In the 17th century, meat pies were considered a versatile and convenient dish, suitable for both daily meals and special occasions. They were often served at banquets, where they were not only enjoyed for their taste but also admired for their decorative appearance, reflecting the prosperity and abundance of the time.

Meat pies were typically encased in pastry crusts made from flour, water, and butter or lard. The crust not only held the filling together but also served as a means of preserving the contents. Sometimes, the crust was not meant to be eaten, as its primary purpose was to protect and store the food.


For the filling:

  • 1 lb Mixed Meat (or minced Beef)
  • 1/2 cup Onion, chopped
  • 1/2 cup Mushrooms
  • 4 gloves Garlic, minced
  • 1/2 cup Peas (or Corn), fresh or frozen
  • 1 Carrot, grated
  • 2 tbsp All-purpose Flour
  • 1/4 cup beef Broth
  • 1/4 cup Ketchup
  • 2 tbsp Worcestershire sauce
  • 1 tsp Dried Thyme
  • Salt and Pepper, to taste

For the Pie Crust:

  • 2 cups All-Purpose Flour
  • 1 tsp Salt
  • 2/3 cup cold unsalted Butter, cut into small pieces
  • 4-6 tbsp Ice Water


 Pie Crust

  1. In a large mixing bowl, combine the flour and salt. Add the cold butter pieces and use a pastry cutter or your fingers to work the butter into the flour until the mixture resembles coarse crumbs.

  2. Gradually add the ice water, one tablespoon at a time, and mix until the dough starts to come together. You may not need all the water.

  3. Divide the dough into two equal portions, shape each into a disc, and wrap in plastic wrap. Refrigerate for at least 30 minutes.


  1. In a large skillet, cook the ground beef over medium heat until browned. Add 1 tsp of salt.

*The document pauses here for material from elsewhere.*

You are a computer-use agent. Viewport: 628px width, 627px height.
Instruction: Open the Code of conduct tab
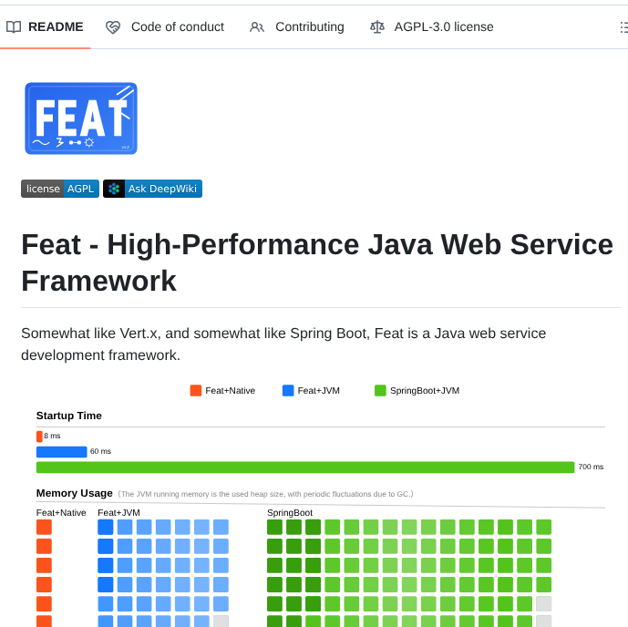pos(177,27)
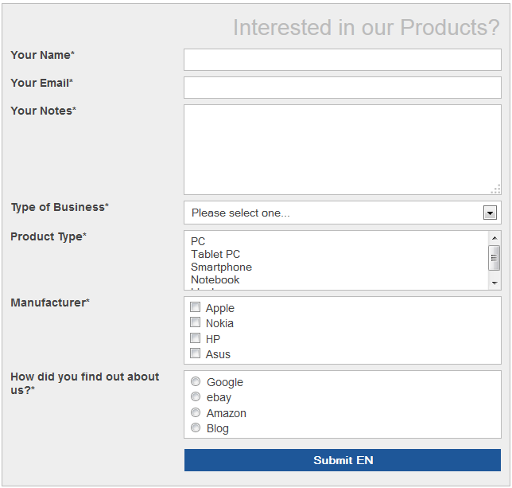Click the Your Name input field

point(342,60)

Drain any excess fat.

  2. Add the chopped mushrooms, onions and garlic to the skillet, and cook until the onion is translucent, about 5 minutes.

  3. Stir in the carrots, peas, and cook for another 5 minutes.

  4. Sprinkle the flour over the meat and vegetables, and cook for 2 minutes, stirring constantly.

  5. Gradually add the beef broth, ketchup, Worcestershire sauce, and thyme. Stir well, and cook for about 10 minutes, or until the mixture has thickened. Taste it and season with salt and pepper and let the filling cool.


  1. Preheat your oven to 400°F (200°C).

  2. Roll out one of the pie crust discs on a lightly floured surface to fit a 9-inch pie dish. Transfer the rolled-out dough to the pie dish, pressing it gently into the bottom and up the sides.

  3. Spoon the cooled meat filling into the pie crust.

  4. Roll out the second pie crust disc to cover the top of the pie. Place the rolled-out dough over the filling, and trim any excess dough around the edges. Crimp the edges to seal the pie.

  5. Cut a few small slits in the top crust to allow steam to escape during baking.

  6. Bake the pie for 30-35 minutes, or until the crust is golden brown. Let the pie cool for at least 15 minutes before serving.

 Additional information


Due to increased trade and the influence of the Dutch East India Company, spices such as cinnamon, cloves, nutmeg, and mace became more accessible in Europe, including Denmark. Use these spices  to enhance their flavor.


Meat pies in the 17th-century Denmark often contained a variety of meats, such as beef, pork, or venison, as well as poultry like chicken or duck. The meats were often combined with fruits, such as apples or currants, to add sweetness and contrast to the savory flavors.